Agência Estado
RIO - O Instituto Brasileiro de Geografia e Estatística (IBGE) informou ontem que a taxa média de desemprego no mês passado foi de 8,02% contra 7,90% em junho. Foi a pior já registrada em um mês de julho desde que o instituto começou a fazer a pesquisa, em 1983, e a terceira pior de toda a série histórica. Além disso, o desemprego médio nos sete primeiros meses do ano, de 7,84%, foi igualmente o mais alto apurado pelo IBGE neste período.
No mês passado, mais 1,4 milhão de pessoas estavam desocupadas ou procurando trabalho nas seis regiões metropolitanas em que o órgão faz a pesquisa (São Paulo, Rio de Janeiro, Porto Alegre, Belo Horizonte, Salvador e Recife). A Região Metropolitana de São Paulo pode ser apontada como a principal responsável por resultados tão negativos.
A Grande São Paulo congrega 45% da população das seis regiões e gerou um quadro extremamente desfavorável em julho, com desemprego médio de 8,95%, puxado pela indústria de transformação, setor no qual o desemprego alcançou 10,50%, a segunda taxa mais alta da série histórica.
Neste caso, conforme a economista do Departamento de Emprego e Rendimento do IBGE, Shyrlene Ramos de Souza, não há dúvidas de que as estatísticas estão sendo prejudicadas pelo fato de uma grande quantidade de indústrias estar se deslocando para o interior do Estado, portanto, fora do alcance da pesquisa.
A quantidade de ocupados na indústria de transformação, todas as seis regiões, diminuiu em 91 mil pessoas de junho para julho, e em 208 mil na comparação com julho de 97. A participação da Grande São Paulo em tal retração foi de 72% de um mês para o outro, e de 80% no confronto com julho do ano passado.
Não há qualquer esperança de, antes das eleições de 3 de outubro, ser divulgadas estatísticas mais favoráveis para o mercado de trabalho, segundo a economista.
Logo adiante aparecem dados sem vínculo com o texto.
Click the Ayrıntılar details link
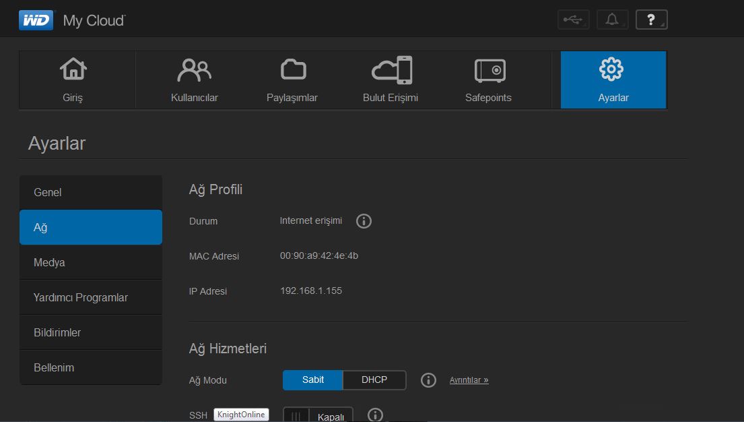The width and height of the screenshot is (744, 422). pos(469,380)
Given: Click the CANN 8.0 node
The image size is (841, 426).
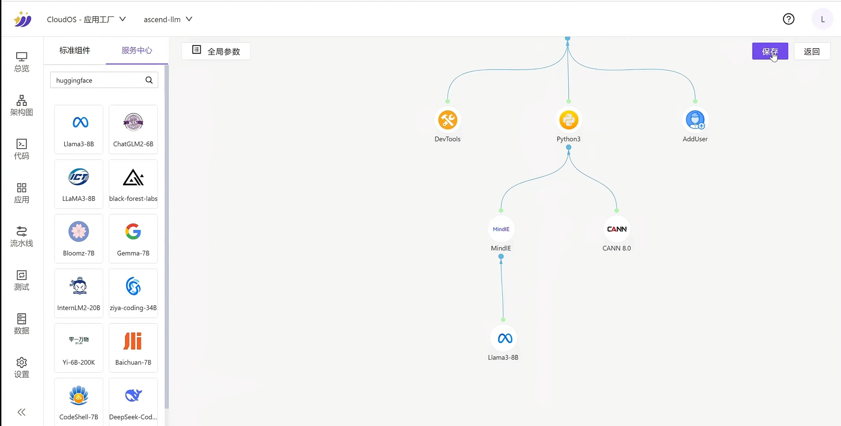Looking at the screenshot, I should tap(616, 229).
Na avaliação dela, a última pesquisa de desemprego a ser divulgada antes das eleições será a referente a agosto e virá a público no final de setembro.
As expectativas são de que até lá o desemprego continue alto. Somente se espera uma melhoria a partir de outubro, por conta do aquecimento que tradicionalmente ocorre no final do ano. Ela acredita que em dezembro a taxa mensal estará abaixo de 8%.
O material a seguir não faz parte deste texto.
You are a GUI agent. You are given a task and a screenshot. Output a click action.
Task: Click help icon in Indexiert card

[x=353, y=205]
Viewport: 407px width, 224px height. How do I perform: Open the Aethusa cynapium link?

De qualquer modo, segundo Shyrlene, não existe a menor chance de que o desemprego médio de 98 fique abaixo do verificado no ano passado (5,66%). A economista lembrou ainda que o arrefecimento do desemprego dependerá de não haver um novo aumento nas taxas de juros - justamente por conta de uma medida dessas, tomada pelo governo em outubro passado em reação à crise na Ásia, o desemprego no Brasil chegou a um nível tão alto quanto o atual.
A pesquisa do IBGE mostra que o tempo que se leva procurando trabalho também aumentou em julho, em todas as regiões, exceto em São Paulo.